• _SUPPLIED DATA_
● ● ●
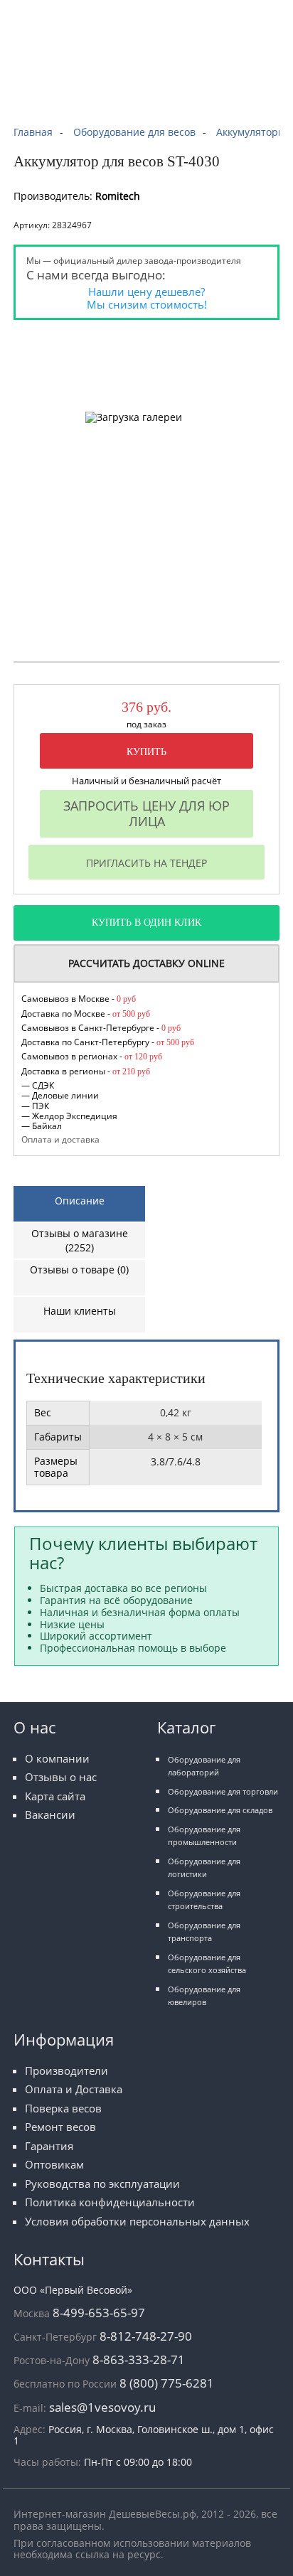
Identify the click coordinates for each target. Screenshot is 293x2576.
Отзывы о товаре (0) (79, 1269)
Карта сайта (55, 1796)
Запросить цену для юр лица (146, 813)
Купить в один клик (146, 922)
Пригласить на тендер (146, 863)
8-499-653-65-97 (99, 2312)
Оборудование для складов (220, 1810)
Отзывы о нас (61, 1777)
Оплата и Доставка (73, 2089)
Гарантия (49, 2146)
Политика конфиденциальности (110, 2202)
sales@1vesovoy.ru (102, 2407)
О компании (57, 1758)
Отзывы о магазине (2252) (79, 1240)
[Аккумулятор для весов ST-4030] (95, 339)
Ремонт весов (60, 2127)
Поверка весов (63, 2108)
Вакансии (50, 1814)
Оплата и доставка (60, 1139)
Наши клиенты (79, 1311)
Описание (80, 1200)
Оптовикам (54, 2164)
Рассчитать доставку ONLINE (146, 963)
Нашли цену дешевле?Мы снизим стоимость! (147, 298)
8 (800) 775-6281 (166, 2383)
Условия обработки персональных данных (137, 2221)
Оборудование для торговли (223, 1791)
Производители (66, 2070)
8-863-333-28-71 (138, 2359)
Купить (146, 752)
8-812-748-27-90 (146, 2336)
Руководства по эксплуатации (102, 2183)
● ● ●
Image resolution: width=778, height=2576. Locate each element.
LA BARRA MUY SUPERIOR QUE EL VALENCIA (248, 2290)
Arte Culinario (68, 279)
● ● ●
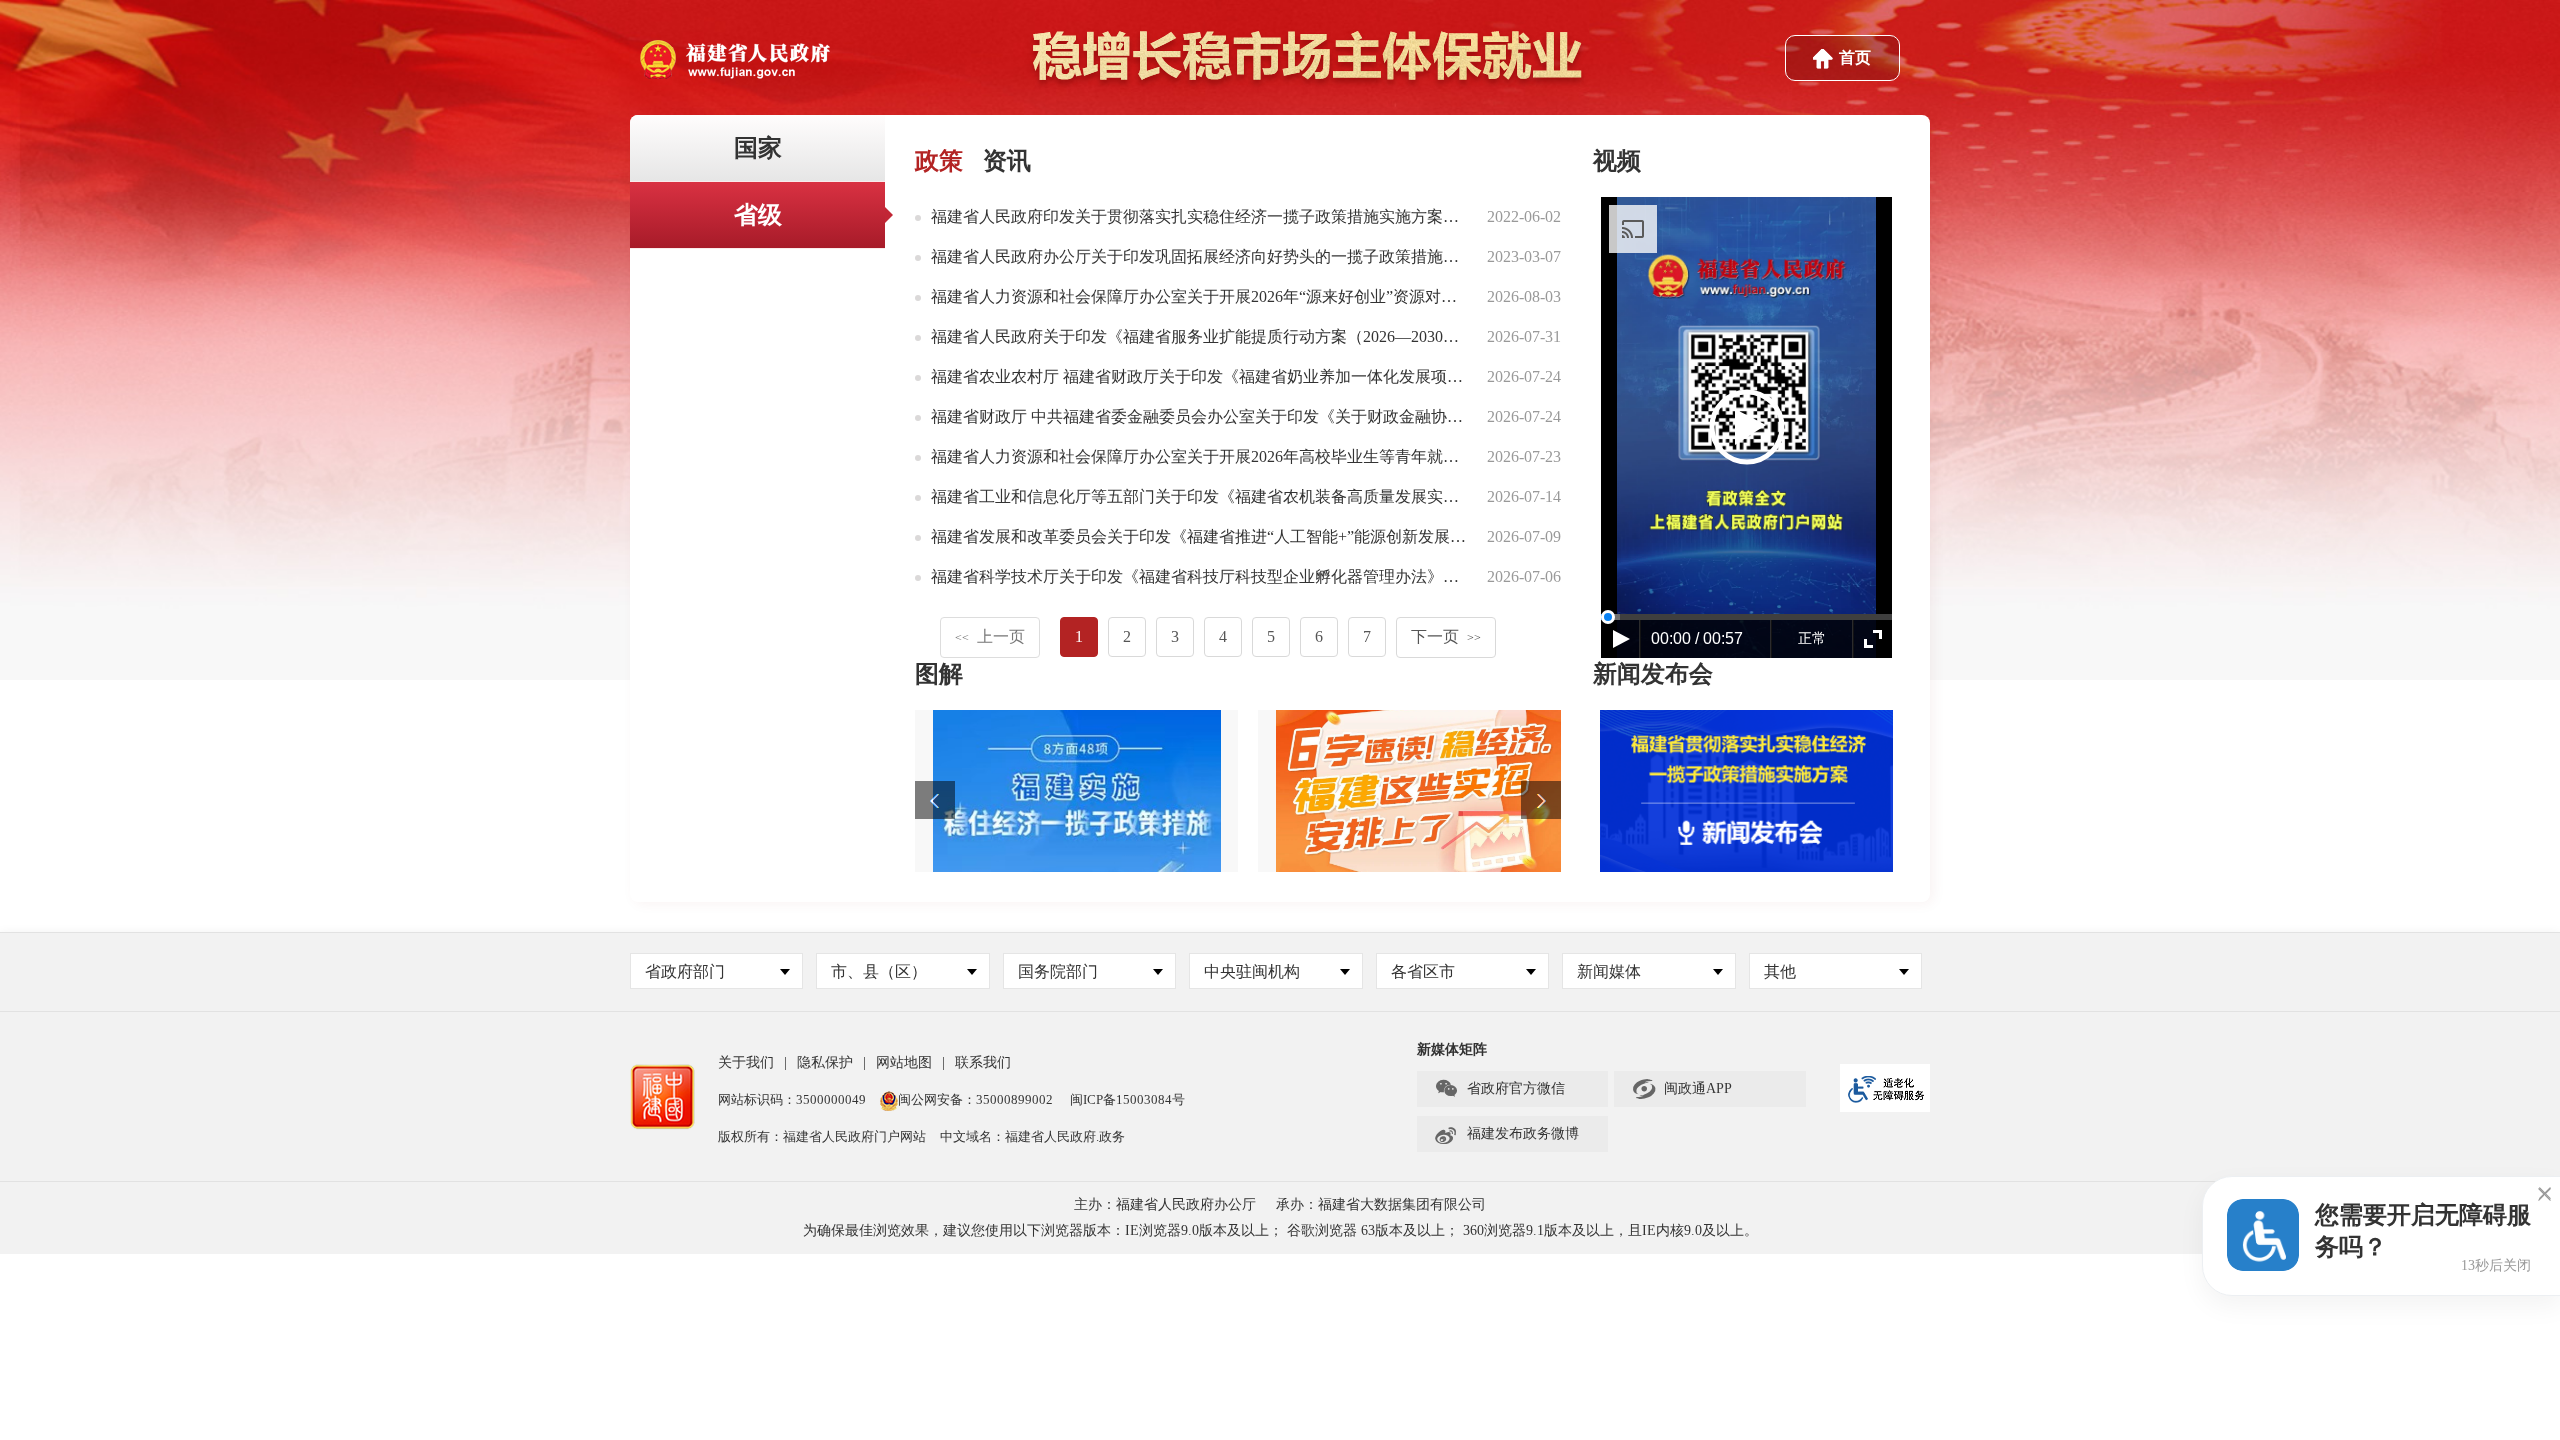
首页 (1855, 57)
● ● ●
• _WHAT YOU HAVE TO DO_
Repeat, character for character, the lines of the material above from the line with "Отзывы о магазине (2252) (79, 1240)" through the line with "Оптовикам (54, 2164)".

• _REPLY TO THE TASK_
Отзывы о магазине (2252) (79, 1240)
[Аккумулятор для весов ST-4030] (95, 339)
Ремонт весов (60, 2127)
Поверка весов (63, 2108)
Вакансии (50, 1814)
Оплата и доставка (60, 1139)
Наши клиенты (79, 1311)
Описание (80, 1200)
Оптовикам (54, 2164)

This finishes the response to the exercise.